ARTICLE:
====
I am only a diy'er but I've thought the same as well, why have to mess about with tapered threads and PTFE etc etc when there MUSt be a better way ? I just presumed that, with me being a diy'er, there must be a good engineering reason for it that I don't know ?
 
1. There are better ways, such as having a flat face to seat on and an "O" ring or flat rubber seal.
2. However, they are more expensive to produce than a rough and ready thread.
3. It is more difficult to produce a female tapered thread than a male tapered thread, which is why you normally find the female thread is plain, and only the male is tapered.

For the OP, check if Flomasta pipe seal will work with stainless steel (I think its fine, but probably not to be used with plastic). If it does then:
a. Clean male and female threads thoroughly.
b. Run a bead of pipe seal round the second, third and fourth threads of the male threaded part.
c. Screw together and leave in the correct orientation. Do this within a few seconds of application.
d. Leave for 1/2 hour and you've got a water tight seal and the right orientation.
 
Thanks for the reply @oldbuffer it's appreciated and sorry for the late reply and thanks from me but got caught up in some other stuff which took me away from the bathroom rad. I'll report back once I've had a go at it with how successful I was - cheers.
 
I've been in touch with their technical department and one of their guys suggested using some Milliput on the threads to seal them

The daftest idea I have heard this week so far. It is totally unsuitable, and impractical - there is no way you could possibly get it to stay put on the threads, long enough to even begin to screw the fitting in.
 
The daftest idea I have heard this week so far. It is totally unsuitable, and impractical - there is no way you could possibly get it to stay put on the threads, long enough to even begin to screw the fitting in.
I'm glad you said that Harry coz having never used it before (although I'd heard of it) and watching how it's applied etc on several youtube videos, I thought to myself it's time to either get the pros in or tell our lass we're having a different rad in the bathroom :LOL: I certainly wouldn't have even contemplated trying it tbh. The guy from Pitacs seemed to believe in it though and said he'd tried it himself :unsure:

Anyway, when I tested the tapered joint portion of the elbows, that I'd put together as normal with loads of PTFE, they hadn't sealed properly either :mad: (think I didn't nip them up enough really as I was a bit nervous of them getting damaged so prolly my fault) so I've dismantled them, cleaned them up and re-assembled them with a bit of the Flomasta thread seal so I'll have a test-bed to make sure that it's worked OK. I followed @oldbuffer's instructions and put some on the three threads then nipped them up reasonably tight with my Allen Key but will leave them until tomorrow before I test them.
====
MATERIAL PROVIDED:
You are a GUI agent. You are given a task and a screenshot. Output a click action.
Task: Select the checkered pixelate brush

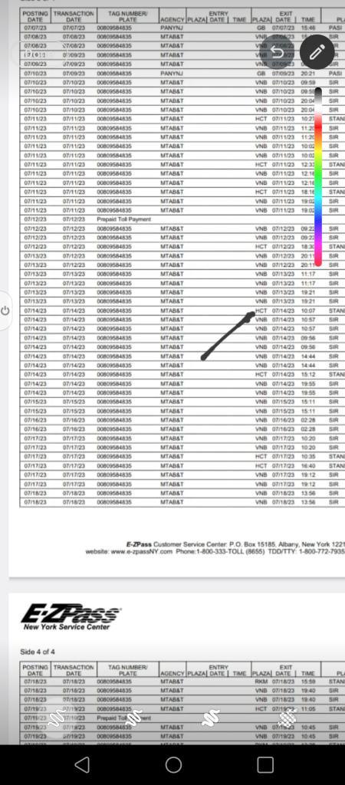point(290,718)
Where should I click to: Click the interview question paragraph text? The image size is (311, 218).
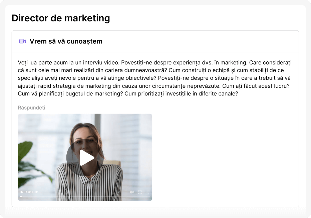155,78
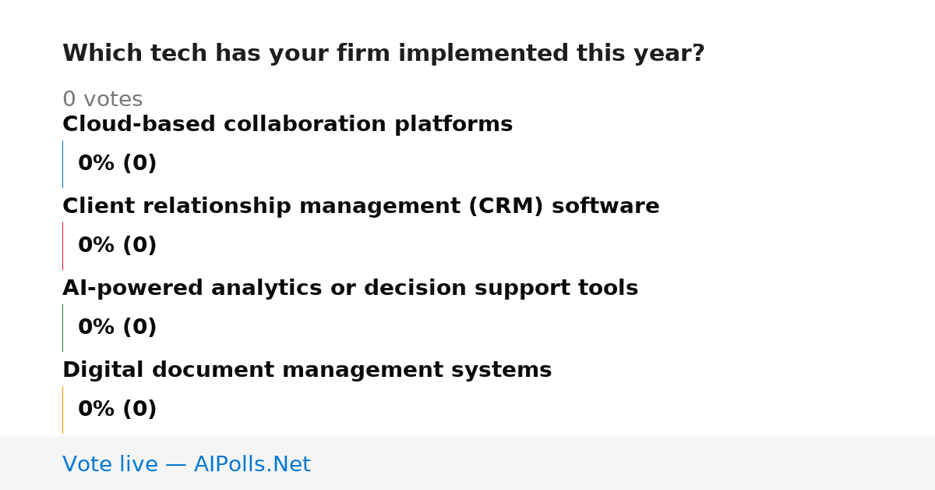Click the 'AIPolls.Net' text in the footer
The image size is (935, 490).
(x=252, y=465)
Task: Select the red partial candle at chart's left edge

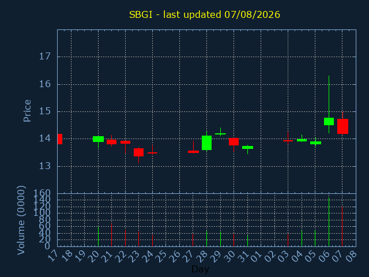Action: [x=60, y=139]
====
SHORT TASK A: Format the entries as a Markdown table with the columns "No." and "Line", one numbered row per line, leaving out blank lines and the pictures.
SHORT TASK B: Resume the forum thread on sealing threaded radiator fittings, starting after its last sentence.

WRITTEN RESPONSE A:
| No. | Line |
|---|---|
| 1 | You are a GUI agent. You are given a task and a screenshot. Output a click action. |
| 2 | Task: Select the checkered pixelate brush |
| 3 | point(290,718) |
| 4 | Where should I click to: Click the interview question paragraph text? The image size is (311, 218). |
| 5 | 155,78 |
| 6 | Click the 'AIPolls.Net' text in the footer |
| 7 | The image size is (935, 490). |
| 8 | (x=252, y=465) |
| 9 | Task: Select the red partial candle at chart's left edge |
| 10 | Action: [x=60, y=139] |

WRITTEN RESPONSE B:
Fingers crossed they'll be OK (y)

Thanks again for the advice guys, much appreciated.
 
So, bit of an update. Some good, some bad :unsure: . The thread seal worked perfectly so I'm well chuffed about that. Hopefully, it'll be just as successful on the rad elbows :whistle:. The Ultraheat Elbows however, not so good :( put the joint together with a brass olive coz I'm using chrome pipe, half a turn after the olive had caught the pipe as I always do and my bloody spanner shot off the nut ! I thought maybe the nut had rounded-off but no, the thread on the fitting had gone oval and warped the nut with it o_O. Thankfully, it's sealed OK but I can only assume that with the elbows being S/Steel, they ain't up to the job of withstanding the forces put on them by tightening the nut.

I certainly wouldn't recommend them now to anyone as I wouldn't have thought half a turn was over doing it.

Anyway, just got to hope that the elbows seal against the rad now with the thread seal but I'm gonna leave that until tomorrow seeing as I've had a decently successful day today. :giggle:
 
Milliput is stupid imo.
Rad bsp females are mostly tapered but they vary in diameter horribly, so ptfe tape only works with some if you use about 30 turns. Then it never goes properly tight on the wrench. Use the loctite 55 string instead. You can back it off, which isn't safe with tape. Don't use the thicker ptfe intended for gas. __ You should then get a full 360 of stopping position option.
For really awful rads you can put Fernox LS-X leak sealer or pipe thread liquid on as well. It works but you have to let it set.

FOr bad or slippery threads, roughen up the threads with a hacksaw to make the tape grip, if you're using a lot.
 
Don't use the thicker ptfe intended for gas
Why not?

I use it all the time, have done for years - as that's what I carry with me - never had an issue. I think it looks terrible when a tail has had > 20 turns of water tape and it's all bunched up at the end.
 
Why not?
I use it all the time, have done for years - as that's what I carry with me.
I have been using the gas type tape as well. It's always worked for me in the past. These crappy elbows are the only tapered joint I've ever had a leak on and I'm not a pro.
 
Well, left the elbows attached to the rad for 24 hours before deciding to connect it into the rest of the system and I'm glad to say that there are no leaks at all and it's working fine :giggle: .

Thanks again to all that offered their advice, it's really appreciated.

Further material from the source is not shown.